‘There is a mail-truck comes through every morning about ten o’clock. You would have it tomorrow.’
The man had all the answers. He never even had to think before replying.
This bastard, I thought, has cut fan-belts before.
I was very alert now, and watching him closely.
‘They will not have a fan-belt for a machine of this make in Ismailia,’ I said. ‘It would have to come from the agents in Cairo. I will telephone them myself.’ The fact that there was a telephone gave me some comfort. The telephone poles had followed the road all the way across the desert, and I could see the two wires leading into the hut from the nearest pole. ‘I will ask the agents in Cairo to set out immediately for this place in a special vehicle,’ I said.

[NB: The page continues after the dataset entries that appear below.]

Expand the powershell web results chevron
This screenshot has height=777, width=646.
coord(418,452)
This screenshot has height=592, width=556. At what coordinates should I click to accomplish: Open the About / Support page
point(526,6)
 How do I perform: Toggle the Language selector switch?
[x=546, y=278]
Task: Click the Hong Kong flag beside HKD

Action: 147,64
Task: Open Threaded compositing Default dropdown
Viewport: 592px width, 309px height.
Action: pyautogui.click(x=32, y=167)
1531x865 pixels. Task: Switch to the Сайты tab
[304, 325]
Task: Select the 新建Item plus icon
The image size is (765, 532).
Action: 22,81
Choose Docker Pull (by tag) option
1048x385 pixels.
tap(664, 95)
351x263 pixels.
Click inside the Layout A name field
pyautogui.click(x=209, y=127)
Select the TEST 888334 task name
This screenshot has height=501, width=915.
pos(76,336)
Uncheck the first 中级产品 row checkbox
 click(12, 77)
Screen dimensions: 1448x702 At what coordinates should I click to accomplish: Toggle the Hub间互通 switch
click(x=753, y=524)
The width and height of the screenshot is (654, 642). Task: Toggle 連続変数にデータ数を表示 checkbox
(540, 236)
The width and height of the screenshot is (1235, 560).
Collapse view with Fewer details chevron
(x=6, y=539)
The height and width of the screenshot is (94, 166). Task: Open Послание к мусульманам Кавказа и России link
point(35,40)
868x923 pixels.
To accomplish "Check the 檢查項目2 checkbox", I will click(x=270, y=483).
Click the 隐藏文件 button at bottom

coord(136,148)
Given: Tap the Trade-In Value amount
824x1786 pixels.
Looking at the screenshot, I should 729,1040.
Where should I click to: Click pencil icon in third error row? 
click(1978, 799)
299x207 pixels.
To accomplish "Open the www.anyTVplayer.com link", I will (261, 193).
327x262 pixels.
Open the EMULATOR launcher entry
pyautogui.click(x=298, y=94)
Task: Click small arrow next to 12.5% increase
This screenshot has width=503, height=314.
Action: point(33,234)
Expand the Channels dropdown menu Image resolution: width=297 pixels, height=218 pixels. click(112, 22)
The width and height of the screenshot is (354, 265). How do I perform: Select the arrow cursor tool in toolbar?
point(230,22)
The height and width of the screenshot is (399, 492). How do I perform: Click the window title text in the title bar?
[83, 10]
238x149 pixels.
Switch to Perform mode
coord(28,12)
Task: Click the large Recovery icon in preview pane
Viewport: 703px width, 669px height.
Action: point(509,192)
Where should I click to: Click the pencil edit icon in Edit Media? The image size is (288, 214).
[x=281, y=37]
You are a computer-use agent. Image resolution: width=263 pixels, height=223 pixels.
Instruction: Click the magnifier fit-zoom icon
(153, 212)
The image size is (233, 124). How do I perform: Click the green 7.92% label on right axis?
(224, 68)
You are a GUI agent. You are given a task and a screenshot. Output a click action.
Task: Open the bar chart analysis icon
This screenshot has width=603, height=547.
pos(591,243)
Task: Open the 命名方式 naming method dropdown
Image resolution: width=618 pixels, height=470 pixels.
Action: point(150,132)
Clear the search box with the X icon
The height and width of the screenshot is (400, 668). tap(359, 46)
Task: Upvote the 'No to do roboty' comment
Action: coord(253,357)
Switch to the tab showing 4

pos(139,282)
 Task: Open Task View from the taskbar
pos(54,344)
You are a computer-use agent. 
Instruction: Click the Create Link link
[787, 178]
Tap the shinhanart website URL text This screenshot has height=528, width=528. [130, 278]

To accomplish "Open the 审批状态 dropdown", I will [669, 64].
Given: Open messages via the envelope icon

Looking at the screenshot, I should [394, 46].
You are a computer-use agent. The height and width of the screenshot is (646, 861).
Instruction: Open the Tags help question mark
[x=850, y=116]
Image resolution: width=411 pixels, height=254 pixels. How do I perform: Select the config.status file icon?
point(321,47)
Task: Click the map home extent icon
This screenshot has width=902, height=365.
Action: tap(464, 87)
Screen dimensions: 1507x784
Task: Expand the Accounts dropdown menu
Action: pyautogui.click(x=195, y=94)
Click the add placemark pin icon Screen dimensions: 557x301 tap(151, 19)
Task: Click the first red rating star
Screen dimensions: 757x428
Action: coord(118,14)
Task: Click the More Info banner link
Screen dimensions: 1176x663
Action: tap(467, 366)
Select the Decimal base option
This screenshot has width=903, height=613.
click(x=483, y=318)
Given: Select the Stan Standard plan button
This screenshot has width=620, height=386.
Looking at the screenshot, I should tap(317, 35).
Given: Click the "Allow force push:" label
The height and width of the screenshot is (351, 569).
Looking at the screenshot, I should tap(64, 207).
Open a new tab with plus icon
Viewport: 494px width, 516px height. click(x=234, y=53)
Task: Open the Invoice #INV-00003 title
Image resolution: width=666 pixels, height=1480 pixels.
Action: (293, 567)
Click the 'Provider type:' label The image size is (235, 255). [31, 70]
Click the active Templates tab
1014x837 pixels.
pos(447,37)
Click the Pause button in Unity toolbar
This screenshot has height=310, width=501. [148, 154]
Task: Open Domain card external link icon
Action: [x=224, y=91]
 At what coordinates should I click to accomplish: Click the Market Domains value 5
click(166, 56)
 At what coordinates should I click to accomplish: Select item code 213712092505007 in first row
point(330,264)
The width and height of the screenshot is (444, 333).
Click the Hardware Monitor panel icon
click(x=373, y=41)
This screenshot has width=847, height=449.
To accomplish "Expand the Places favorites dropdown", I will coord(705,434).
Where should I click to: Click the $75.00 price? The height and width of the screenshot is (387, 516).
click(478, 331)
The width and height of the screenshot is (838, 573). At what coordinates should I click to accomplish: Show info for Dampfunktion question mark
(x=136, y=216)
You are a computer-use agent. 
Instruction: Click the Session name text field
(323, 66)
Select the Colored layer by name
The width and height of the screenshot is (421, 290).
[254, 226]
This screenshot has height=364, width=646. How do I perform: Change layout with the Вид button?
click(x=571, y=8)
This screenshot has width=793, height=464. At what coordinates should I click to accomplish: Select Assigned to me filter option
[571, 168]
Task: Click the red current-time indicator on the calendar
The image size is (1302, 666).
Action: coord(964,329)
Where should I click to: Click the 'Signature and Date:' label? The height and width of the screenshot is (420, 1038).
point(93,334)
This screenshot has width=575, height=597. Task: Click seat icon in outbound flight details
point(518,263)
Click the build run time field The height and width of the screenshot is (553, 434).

The Arab looked along the road towards Cairo, some two hundred miles away. ‘Who is going to drive six hours here and six hours back to bring a fan-belt?’ he said. ‘The mail will be just as quick.’
‘Show me the telephone,’ I said, starting towards the hut. Then a nasty thought struck me, and I stopped.
How could I possibly use this man’s contaminated instrument? The earpiece would have to be pressed against my ear, and the mouthpiece would almost certainly touch my mouth; and I didn’t give a damn what the doctors said about the impossibility of catching syphilis from remote contact. A syphilitic mouthpiece was a syphilitic mouthpiece, and you wouldn’t catch me putting it anywhere near my lips, thank you very much. I wouldn’t even enter his hut.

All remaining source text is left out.